The Beat with Ari Melber

March 17, 2026

6:44 p.m.

ARI MELBER: ...what Trump said he was going to do in '24, which was crack down on violent criminals and other immigrants who posed a threat -- which is something a lot of people sounded okay. It's not what they're doing.

(...)

Morning Joe

March 20, 2026

7:42 a.m.

ROSA FLORES: They're not going into -- after the worst of the worst.

(...)

Deadline: White House

April 1, 2026

5:49 p.m.

MICHELE NORRIS: They're not going after the worst of the worst. Instead, they're going after people who, in many cases, have no criminal records at all.

(...)

The Weekend

April 19, 2026

9:26 a.m.

EUGENE DANIELS: We were promised that they were taking the worst of the worst, whatever that means. ... That has never been true.
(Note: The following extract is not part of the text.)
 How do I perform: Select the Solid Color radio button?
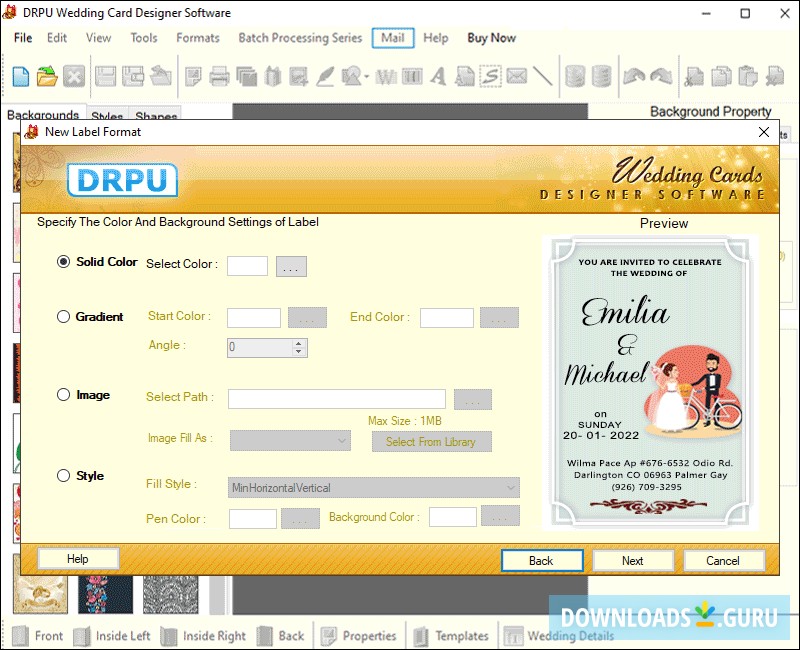[62, 261]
The data has come out since last February that's been clear that that hasn't been true.

(...)

... the fact that the administration is not taking the worst of the worst.

(...)

Chris Jansing Reports

April 22, 2026

1:14 p.m.

DAVID DRUCKER: What they expected from Trump was to close the border, which he did, but also, in terms of a deportation program, to go after criminal aliens -- go after the worst of the worst and to leave -- essentially leave people alone who were in the country working, paying their taxes, and weren't a public safety threat. And that's been the opposite of what this administration has done.

(...)

Morning Joe

May 4, 2026

9:25 a.m.

JONATHAN LEMIRE: ...and it wasn't just what was promised -- what Trump said during the campaign -- "Oh, just the worst of the worst," I'm paraphrasing, "we'll get out." Instead, it was people who have called this country home for years.

(...)

Morning Joe

May 21, 2026

6:50 a.m.

MIKA BRZEZINSKI: Breastfeeding mothers definitely not the worst of the worst. This is some sick stuff that's happening here.

(...)

Deadline: White House

May 26, 2026

5:37 p.m.

CONGRESSMAN ROB MENENDEZ (D-NJ): Trump had campaigned on the worst of the worst, but I got to tell you, in Delaney Hall in Elizabeth Detention Center, that's not who we're seeing there.

(...)

The Weeknight

May 28, 2026

7:53 p.m.

ALICIA MENENDEZ: We were told by this administration that they were going to go after the worst of the worst. Leader Jeffreys has released a statement about what is happening at Delaney Hall, saying the majority of detainees at that facility have not criminal record. These are not criminals -- they're moms and dads.

(...)

There are detainees inside that building that have no criminal record.